◆ **Aim of the exercise**:
Look through the material below and count the lines that hold "computer". Give that number by itself.

◆ **Input records**:

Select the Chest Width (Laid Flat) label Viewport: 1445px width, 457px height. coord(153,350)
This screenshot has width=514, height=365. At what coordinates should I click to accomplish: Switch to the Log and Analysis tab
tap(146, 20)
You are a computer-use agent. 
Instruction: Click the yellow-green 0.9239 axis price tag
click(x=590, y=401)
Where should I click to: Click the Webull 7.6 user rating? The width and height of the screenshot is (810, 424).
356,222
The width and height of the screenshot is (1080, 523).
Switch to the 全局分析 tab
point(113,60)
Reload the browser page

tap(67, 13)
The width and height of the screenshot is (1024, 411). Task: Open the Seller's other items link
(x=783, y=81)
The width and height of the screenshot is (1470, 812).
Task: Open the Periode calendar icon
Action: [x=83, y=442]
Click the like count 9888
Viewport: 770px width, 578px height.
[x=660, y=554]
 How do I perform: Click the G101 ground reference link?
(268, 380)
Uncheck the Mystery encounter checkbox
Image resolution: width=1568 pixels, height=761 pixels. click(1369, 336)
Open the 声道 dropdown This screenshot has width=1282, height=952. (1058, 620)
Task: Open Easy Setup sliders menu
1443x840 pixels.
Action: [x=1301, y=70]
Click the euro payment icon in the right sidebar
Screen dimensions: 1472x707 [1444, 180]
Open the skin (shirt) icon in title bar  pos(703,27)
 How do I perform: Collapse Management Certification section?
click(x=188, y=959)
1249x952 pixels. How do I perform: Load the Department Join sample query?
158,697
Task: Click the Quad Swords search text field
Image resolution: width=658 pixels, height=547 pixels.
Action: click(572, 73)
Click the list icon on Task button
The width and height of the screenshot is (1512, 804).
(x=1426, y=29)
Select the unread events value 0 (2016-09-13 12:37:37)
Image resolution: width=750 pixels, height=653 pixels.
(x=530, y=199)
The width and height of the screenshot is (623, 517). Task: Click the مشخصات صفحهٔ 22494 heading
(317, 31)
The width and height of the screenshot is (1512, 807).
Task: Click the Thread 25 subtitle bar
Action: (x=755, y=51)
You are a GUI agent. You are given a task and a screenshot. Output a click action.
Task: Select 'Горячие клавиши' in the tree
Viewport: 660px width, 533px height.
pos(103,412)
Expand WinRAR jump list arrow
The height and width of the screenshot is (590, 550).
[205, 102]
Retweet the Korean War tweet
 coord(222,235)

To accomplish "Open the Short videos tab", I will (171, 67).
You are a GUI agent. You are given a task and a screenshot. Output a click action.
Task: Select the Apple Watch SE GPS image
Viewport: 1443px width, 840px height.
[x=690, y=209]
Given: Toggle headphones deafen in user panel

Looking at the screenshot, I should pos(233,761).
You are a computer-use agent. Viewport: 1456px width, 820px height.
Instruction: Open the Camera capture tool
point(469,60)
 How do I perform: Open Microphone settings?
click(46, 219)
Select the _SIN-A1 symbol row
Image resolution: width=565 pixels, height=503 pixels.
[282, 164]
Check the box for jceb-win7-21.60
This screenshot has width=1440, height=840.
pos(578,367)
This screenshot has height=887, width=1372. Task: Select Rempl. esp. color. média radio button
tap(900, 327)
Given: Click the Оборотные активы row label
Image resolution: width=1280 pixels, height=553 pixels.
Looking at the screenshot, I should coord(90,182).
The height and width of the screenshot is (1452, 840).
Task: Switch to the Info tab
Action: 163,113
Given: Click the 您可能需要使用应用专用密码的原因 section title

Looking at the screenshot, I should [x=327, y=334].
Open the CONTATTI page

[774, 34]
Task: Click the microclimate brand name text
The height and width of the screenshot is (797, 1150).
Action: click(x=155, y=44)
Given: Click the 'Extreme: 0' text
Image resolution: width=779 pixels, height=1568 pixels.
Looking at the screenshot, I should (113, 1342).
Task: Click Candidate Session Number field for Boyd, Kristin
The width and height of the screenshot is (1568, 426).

◆ **Output**:
2